Learning at university may be different to learning at school or college. Lecturers will not usually supply you with all the reading you need to complete your assignments.
They expect you to research and read independently. You may read books, online journal articles or research on the web. This is called wide reading.
When you write academic assignments, you must demonstrate your wide reading by citing ideas or concepts from this wide reading.
Citations are academics’ way of showing that they are using someone else’s ideas, concepts, theories or actual words. Plagiarism is the presentation of the ideas and words of another writer, artist, filmmaker etcetera as you own without any form of acknowledgment. Plagiarism can easily be avoided if you document the relevant sources which you have used.
- You are indicating that you have read published writing in the area you are studying.
- Referencing allows you support your arguments.
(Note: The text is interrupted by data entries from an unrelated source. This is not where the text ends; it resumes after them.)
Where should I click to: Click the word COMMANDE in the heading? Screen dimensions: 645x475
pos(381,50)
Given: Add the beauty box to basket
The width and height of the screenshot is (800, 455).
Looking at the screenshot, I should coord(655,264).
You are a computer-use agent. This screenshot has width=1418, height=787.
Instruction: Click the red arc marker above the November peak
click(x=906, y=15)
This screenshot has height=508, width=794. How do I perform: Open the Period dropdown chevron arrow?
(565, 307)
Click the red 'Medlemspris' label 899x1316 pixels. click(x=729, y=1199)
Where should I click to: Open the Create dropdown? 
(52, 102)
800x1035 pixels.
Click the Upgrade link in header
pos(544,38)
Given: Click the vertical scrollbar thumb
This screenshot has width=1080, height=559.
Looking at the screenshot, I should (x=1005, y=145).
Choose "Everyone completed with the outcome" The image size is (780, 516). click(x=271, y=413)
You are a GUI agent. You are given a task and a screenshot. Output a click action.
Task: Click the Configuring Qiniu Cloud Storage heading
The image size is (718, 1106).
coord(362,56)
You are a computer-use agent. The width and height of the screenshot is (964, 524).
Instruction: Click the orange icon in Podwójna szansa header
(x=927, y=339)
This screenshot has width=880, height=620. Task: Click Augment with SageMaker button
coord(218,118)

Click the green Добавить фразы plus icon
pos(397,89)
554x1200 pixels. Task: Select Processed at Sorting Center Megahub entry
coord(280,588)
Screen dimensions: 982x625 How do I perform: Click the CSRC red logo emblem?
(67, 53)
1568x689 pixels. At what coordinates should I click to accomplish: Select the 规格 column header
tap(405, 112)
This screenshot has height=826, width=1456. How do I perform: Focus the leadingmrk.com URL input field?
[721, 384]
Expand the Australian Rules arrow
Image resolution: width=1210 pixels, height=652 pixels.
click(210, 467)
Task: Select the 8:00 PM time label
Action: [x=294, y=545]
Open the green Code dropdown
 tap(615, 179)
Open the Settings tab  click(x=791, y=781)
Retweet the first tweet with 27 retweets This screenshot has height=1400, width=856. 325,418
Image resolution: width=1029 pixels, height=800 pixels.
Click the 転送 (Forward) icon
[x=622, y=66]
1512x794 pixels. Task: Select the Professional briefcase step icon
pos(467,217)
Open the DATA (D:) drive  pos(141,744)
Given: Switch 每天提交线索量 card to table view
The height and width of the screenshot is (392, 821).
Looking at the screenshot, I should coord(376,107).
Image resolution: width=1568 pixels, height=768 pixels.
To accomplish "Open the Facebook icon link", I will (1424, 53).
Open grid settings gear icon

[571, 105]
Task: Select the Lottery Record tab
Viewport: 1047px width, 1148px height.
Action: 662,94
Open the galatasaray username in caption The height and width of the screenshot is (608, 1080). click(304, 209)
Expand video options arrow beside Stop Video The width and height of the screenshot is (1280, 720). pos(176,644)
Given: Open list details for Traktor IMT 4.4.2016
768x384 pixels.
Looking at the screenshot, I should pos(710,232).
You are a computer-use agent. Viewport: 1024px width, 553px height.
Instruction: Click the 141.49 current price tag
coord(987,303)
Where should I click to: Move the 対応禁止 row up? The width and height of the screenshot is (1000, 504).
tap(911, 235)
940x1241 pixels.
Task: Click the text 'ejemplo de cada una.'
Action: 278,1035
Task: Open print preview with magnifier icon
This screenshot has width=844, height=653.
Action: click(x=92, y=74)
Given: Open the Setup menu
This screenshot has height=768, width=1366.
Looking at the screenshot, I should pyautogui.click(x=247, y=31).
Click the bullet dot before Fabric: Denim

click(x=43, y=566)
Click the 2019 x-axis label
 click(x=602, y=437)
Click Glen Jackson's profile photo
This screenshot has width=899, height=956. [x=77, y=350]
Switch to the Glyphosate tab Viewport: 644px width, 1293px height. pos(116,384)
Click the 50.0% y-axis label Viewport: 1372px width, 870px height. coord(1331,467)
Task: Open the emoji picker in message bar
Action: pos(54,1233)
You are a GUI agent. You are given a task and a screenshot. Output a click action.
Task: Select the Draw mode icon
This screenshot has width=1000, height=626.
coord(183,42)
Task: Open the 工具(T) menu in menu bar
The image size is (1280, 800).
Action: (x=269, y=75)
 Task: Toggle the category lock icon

- You demonstrate that you are aware of and understand other opinions in the area you are studying by referring to authors who have written about them.
- Using references allows you to demonstrate your ability to assess, compare and contrast, critically analyse and evaluate competing arguments.
- Referring to documented evidence lends weight to and validates your argument.
- Accurate references allow others to consult the same sources you have used.
- To avoid plagiarism, you need to reference, in text and in the reference list, accurately.
There are many referencing styles and the reference you copy from a journal article may not be in the style you are required to use. The most commonly used styles at CDU are Harvard and APA. However, your lecturer may require you to use a style other than these.